This blog is a collection of my thoughts and experiences from ten years as a skate dad. For those of you sitting with your jackets in the bleachers, first I salute you, but second I want to give you an honest sense of what you are in for and what to expect. Ice skating is both a trying and a glorious sport, but it doesn't happen without the special group of folks who cheer, support, and console the participants. This is dedicated to you.


Monday, July 23, 2018

- triumph


It seems natural as we are growing to attach our selves to things. It starts with a connection to our mother, then to toys and friends, then interests, workmates, and lovers. As souls follow their paths however, unfortunate worldly circumstances may cause disconnections, and hence sorrow.

We may defray this sorrow by attention to physical activity, "centering," or by shifting our attention to art or entertainment, thus joining a larger global culture.

Skating meets all of these needs: it is artistically entertaining, physically demanding, and culturally enthralling.

Is sorrow necessary to be a good skater? Otherwise you are just skating for attention, fun, peer or parental approval. When you are skating to relieve sorrow though, something else is in play.

Skating is also one of the few sports that relies on near total physical detachment. The skater uses just her mind, body, and some steel blades to excel in her sport while only attached to the world by a thin layer of water melted over ice.

Skating demands that the skater connect to a larger, longer-timelined culture. It requires intense attention to physical centering. And it constantly reattaches the skater through love to her coaches and to her audience. She does all this only because it is what physics allows.

Skating is the triumph of physics over sorrow.

Tuesday, July 10, 2018

- discomfort


I suppose it shouldn't come as any surprise, but like any elite athlete a skater has to put up with a considerable amount of discomfort. It's not just the demands of physical exertion under the duress of awkward postures and strange forces. It's not just cold feet hours inside of those darn boots. It's not even the bumps and bruises from an unforgiving ice. Or the early practice hours, dramatic stress, or clique snubs.

The real discomfort is that skating is strangely isolational. Much like say a boxer, when you're away from your coach you are in a room with people you see all the time, but you are mostly practicing alone.

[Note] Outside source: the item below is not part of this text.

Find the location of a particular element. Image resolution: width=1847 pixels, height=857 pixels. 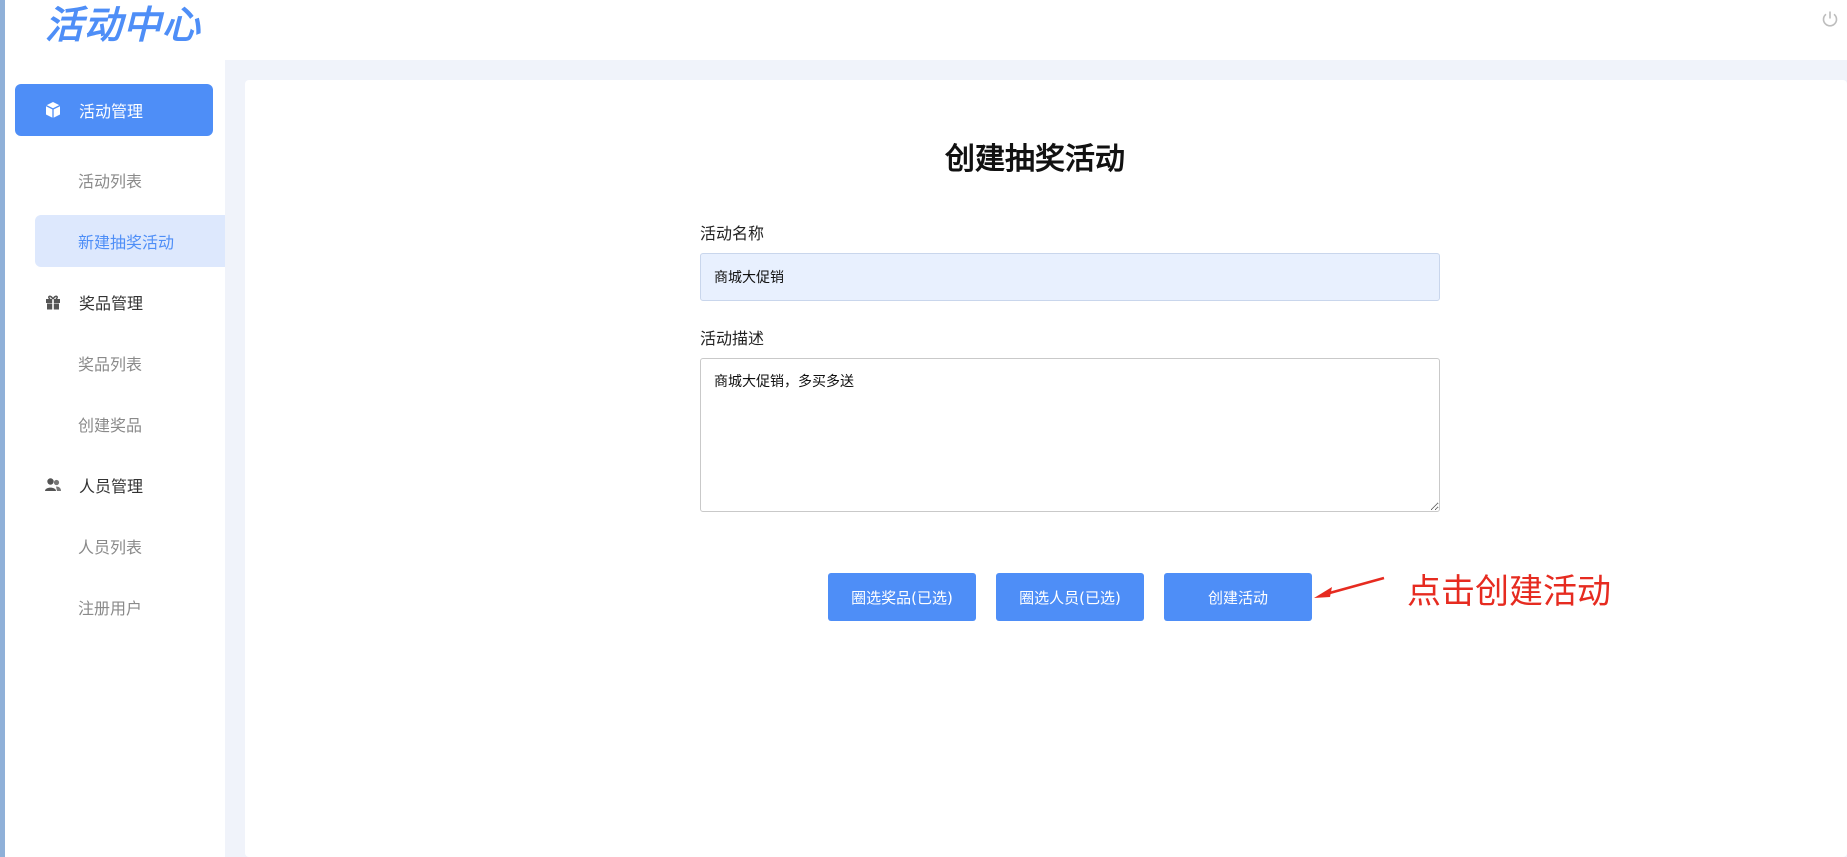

It's not a lonesome activity however. In fact quite the opposite. When you're in a classroom with fifty students you get most of your thoughts to yourself, as the constantly changing linkages scatters your love. When you're in a room with just a friend however, your love beams concentrate on each other and you become locked into mutual attention, without escape.

Skating practice is like that, and hence the discomfort. Yep, at the rink everyone knows what everyone thinks about everybody else.